*The request*
Copy out the rows verbatim, starting at the line containing "Open the money bag sidebar icon" and ending at the line containing "I will pos(1111,27).", with both of those lines included.

*Dataset content*
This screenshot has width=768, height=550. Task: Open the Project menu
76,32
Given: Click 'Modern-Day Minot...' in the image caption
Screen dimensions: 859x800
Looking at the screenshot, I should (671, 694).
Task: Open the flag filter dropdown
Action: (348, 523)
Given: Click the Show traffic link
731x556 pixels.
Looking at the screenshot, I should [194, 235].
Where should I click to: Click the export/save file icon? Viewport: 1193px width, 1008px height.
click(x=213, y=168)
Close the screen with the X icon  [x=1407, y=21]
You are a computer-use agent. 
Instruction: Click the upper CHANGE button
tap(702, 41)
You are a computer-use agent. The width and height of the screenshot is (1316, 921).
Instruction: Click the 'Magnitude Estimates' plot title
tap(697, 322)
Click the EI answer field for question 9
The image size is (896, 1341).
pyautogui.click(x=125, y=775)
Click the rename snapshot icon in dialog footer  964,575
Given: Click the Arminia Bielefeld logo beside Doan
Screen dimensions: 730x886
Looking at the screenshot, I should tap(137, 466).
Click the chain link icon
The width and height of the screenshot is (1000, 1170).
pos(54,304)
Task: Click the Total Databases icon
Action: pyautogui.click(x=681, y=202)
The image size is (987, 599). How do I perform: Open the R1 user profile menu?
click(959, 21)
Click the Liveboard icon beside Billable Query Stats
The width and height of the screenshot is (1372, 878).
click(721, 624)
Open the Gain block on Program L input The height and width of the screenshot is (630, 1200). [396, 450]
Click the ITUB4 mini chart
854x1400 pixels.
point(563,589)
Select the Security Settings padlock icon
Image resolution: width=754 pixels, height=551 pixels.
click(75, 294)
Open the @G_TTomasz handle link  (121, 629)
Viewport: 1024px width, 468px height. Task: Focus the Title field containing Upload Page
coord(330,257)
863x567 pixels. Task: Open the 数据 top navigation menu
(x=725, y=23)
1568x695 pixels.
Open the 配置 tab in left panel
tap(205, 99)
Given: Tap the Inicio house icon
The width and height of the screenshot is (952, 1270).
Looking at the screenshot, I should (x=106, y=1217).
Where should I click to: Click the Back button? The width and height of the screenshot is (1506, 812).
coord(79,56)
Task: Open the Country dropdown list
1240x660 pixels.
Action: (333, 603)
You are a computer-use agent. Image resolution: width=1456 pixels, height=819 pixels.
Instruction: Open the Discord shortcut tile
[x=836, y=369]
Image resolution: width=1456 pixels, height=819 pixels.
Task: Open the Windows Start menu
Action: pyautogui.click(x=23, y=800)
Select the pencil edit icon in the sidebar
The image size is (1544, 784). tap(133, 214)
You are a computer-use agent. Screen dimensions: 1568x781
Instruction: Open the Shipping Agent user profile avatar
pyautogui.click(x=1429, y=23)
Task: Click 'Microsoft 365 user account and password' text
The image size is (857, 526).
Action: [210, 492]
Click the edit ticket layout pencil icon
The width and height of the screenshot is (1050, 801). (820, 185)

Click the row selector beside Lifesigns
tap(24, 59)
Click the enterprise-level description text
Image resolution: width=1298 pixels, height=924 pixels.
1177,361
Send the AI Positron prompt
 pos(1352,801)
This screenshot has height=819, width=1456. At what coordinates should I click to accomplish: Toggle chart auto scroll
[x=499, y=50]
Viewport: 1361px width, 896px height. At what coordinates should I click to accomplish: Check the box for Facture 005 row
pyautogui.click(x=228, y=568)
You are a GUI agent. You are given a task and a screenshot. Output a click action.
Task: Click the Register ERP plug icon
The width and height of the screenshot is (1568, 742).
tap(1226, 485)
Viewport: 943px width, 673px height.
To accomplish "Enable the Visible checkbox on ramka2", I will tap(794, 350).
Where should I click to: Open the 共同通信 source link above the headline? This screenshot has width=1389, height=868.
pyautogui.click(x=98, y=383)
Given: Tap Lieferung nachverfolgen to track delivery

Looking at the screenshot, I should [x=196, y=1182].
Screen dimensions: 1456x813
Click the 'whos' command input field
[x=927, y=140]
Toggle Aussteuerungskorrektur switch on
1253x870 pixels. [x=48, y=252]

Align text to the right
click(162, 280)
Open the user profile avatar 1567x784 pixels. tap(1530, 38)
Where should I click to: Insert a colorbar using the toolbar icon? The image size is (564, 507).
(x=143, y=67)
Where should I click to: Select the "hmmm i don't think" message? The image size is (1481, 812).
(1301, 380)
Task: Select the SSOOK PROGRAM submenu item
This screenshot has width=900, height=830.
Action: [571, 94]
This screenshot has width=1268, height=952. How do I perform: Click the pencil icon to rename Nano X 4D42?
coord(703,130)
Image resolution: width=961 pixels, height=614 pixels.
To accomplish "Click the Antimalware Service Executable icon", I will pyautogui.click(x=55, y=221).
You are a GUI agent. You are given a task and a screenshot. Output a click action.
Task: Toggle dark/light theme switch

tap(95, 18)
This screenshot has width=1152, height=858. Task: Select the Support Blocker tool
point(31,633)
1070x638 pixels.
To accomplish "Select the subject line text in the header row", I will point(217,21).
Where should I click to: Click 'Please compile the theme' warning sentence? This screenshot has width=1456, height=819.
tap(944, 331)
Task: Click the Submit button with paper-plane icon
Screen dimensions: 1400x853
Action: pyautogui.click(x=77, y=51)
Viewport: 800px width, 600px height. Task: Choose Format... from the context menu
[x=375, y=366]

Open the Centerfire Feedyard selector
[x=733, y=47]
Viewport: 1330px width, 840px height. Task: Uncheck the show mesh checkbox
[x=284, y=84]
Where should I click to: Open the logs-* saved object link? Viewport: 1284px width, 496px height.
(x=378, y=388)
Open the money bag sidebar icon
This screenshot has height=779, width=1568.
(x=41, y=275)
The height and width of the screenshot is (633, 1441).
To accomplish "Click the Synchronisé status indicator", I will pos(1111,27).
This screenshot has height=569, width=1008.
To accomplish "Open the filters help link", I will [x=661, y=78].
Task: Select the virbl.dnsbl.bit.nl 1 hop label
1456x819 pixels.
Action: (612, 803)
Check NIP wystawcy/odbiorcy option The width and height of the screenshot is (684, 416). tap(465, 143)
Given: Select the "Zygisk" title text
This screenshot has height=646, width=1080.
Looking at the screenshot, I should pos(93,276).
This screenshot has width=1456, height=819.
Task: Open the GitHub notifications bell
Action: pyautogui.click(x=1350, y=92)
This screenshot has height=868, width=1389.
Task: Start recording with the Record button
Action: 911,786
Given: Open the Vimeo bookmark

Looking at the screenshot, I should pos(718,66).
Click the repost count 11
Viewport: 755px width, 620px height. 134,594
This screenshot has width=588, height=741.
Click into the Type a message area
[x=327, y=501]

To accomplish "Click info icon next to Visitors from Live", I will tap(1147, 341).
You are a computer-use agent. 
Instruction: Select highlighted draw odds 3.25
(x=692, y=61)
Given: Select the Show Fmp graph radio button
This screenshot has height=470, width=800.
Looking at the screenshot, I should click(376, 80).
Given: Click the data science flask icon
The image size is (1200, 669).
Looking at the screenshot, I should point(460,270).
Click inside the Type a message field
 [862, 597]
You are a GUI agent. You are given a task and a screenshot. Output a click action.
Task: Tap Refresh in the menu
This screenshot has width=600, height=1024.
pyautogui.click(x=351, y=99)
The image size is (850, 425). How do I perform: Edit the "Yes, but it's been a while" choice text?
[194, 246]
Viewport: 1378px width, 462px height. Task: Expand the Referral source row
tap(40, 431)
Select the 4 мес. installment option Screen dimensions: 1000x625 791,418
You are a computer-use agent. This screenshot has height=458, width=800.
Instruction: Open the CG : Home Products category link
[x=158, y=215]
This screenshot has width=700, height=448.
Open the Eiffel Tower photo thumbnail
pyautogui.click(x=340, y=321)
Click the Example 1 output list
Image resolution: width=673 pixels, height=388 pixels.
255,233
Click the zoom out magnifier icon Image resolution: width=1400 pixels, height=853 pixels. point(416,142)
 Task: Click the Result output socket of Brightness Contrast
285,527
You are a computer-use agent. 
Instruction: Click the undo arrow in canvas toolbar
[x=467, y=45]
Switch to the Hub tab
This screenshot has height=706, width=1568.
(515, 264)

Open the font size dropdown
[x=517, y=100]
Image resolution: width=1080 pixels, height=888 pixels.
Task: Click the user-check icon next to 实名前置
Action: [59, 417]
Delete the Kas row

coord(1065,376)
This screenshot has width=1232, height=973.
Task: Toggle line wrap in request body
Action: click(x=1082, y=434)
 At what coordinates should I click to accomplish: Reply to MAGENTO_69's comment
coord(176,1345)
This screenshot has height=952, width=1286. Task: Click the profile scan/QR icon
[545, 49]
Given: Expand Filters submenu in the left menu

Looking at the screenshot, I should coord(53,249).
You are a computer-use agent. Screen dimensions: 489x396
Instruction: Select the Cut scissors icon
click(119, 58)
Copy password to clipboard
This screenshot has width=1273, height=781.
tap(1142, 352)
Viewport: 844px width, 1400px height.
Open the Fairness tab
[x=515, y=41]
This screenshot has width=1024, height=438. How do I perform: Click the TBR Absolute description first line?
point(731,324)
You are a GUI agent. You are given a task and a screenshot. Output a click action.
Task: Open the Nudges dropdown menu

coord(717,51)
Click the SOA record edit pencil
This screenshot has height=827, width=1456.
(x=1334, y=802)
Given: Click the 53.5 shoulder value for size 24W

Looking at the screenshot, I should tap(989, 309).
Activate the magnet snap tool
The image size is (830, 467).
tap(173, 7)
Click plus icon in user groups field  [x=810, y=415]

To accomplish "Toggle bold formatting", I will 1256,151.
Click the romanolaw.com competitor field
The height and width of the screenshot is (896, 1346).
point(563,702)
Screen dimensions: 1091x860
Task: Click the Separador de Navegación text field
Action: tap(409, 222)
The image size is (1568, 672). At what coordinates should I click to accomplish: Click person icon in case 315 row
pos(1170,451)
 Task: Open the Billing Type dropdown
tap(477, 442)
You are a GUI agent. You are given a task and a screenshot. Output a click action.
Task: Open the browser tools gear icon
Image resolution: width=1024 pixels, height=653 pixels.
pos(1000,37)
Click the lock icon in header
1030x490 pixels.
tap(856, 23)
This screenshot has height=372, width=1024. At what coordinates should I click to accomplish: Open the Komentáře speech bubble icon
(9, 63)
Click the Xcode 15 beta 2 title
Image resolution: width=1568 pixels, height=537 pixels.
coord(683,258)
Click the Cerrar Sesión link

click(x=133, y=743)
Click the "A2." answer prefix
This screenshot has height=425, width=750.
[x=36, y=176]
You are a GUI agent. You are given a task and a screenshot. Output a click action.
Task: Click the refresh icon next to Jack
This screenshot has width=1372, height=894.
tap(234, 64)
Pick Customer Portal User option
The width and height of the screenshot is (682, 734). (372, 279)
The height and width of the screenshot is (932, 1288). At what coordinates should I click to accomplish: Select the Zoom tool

*Exercise output*
Open the money bag sidebar icon
This screenshot has height=779, width=1568.
(x=41, y=275)
The height and width of the screenshot is (633, 1441).
To accomplish "Click the Synchronisé status indicator", I will pos(1111,27).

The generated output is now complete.